*TASK STATEMENT:* Beginning at the line that contains "Task: Click the green Run project icon", write out every line down to the end of the records, with both ends kept and nothing added.

Records drawn from a dataset:
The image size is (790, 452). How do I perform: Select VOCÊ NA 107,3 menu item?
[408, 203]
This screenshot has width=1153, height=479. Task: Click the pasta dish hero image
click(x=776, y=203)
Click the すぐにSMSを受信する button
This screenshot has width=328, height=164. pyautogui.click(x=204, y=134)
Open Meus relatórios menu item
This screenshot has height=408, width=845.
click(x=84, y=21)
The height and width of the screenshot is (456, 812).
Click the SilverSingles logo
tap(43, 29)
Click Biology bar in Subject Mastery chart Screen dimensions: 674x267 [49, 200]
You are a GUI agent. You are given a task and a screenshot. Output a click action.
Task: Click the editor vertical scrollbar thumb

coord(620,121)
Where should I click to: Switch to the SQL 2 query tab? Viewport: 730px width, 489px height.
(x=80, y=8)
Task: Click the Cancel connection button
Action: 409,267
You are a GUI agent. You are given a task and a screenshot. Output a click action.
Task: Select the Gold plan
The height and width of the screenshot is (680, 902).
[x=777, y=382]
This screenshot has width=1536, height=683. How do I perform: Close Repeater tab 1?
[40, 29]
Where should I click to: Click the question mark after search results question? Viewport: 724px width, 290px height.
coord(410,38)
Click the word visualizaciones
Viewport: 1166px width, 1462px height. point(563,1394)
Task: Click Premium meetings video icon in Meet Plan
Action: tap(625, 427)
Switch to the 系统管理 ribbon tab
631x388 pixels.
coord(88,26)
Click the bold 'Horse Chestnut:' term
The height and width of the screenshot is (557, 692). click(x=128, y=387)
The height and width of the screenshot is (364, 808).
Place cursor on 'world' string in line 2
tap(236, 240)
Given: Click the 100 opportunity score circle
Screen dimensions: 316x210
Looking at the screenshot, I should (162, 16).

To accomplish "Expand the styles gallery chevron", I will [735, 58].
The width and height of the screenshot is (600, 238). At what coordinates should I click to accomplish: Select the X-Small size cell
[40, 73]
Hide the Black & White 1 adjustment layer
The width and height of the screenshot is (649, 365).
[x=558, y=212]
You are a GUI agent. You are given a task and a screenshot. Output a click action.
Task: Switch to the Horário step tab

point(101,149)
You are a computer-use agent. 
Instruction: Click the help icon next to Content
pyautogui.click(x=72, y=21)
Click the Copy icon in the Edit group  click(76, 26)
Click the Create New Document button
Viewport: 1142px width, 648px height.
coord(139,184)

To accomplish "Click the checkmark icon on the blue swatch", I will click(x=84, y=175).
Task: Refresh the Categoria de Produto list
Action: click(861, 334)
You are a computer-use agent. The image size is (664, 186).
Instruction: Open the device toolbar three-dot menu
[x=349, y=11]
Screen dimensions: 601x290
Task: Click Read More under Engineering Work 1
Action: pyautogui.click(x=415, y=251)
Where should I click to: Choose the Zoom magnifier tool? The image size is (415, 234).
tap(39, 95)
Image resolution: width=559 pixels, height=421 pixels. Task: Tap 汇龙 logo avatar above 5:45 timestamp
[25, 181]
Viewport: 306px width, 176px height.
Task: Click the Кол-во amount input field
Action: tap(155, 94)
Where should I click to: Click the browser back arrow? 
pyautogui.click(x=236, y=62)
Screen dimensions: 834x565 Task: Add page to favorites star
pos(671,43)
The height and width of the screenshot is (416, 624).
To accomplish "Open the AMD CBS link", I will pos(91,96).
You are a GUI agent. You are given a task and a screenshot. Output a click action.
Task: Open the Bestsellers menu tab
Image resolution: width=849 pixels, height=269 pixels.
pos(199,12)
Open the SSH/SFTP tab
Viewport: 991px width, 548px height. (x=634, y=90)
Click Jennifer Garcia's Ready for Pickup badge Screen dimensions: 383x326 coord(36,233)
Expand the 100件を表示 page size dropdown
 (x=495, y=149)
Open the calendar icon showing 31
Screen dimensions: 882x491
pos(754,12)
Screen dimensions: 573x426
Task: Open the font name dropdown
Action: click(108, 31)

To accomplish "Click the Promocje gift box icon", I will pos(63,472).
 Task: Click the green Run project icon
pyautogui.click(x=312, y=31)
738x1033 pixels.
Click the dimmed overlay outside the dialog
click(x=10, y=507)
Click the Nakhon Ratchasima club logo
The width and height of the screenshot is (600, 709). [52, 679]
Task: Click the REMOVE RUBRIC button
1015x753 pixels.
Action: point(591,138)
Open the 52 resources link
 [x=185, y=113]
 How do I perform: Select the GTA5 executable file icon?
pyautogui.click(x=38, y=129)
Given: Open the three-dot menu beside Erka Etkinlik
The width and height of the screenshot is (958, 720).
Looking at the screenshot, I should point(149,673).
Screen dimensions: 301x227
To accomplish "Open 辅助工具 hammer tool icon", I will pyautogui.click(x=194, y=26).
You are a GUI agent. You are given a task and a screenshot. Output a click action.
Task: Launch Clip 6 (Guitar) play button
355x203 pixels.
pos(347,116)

*YOUR RESPONSE:*
 Task: Click the green Run project icon
pyautogui.click(x=312, y=31)
738x1033 pixels.
Click the dimmed overlay outside the dialog
click(x=10, y=507)
Click the Nakhon Ratchasima club logo
The width and height of the screenshot is (600, 709). [52, 679]
Task: Click the REMOVE RUBRIC button
1015x753 pixels.
Action: point(591,138)
Open the 52 resources link
 [x=185, y=113]
 How do I perform: Select the GTA5 executable file icon?
pyautogui.click(x=38, y=129)
Given: Open the three-dot menu beside Erka Etkinlik
The width and height of the screenshot is (958, 720).
Looking at the screenshot, I should point(149,673).
Screen dimensions: 301x227
To accomplish "Open 辅助工具 hammer tool icon", I will pyautogui.click(x=194, y=26).
You are a GUI agent. You are given a task and a screenshot. Output a click action.
Task: Launch Clip 6 (Guitar) play button
355x203 pixels.
pos(347,116)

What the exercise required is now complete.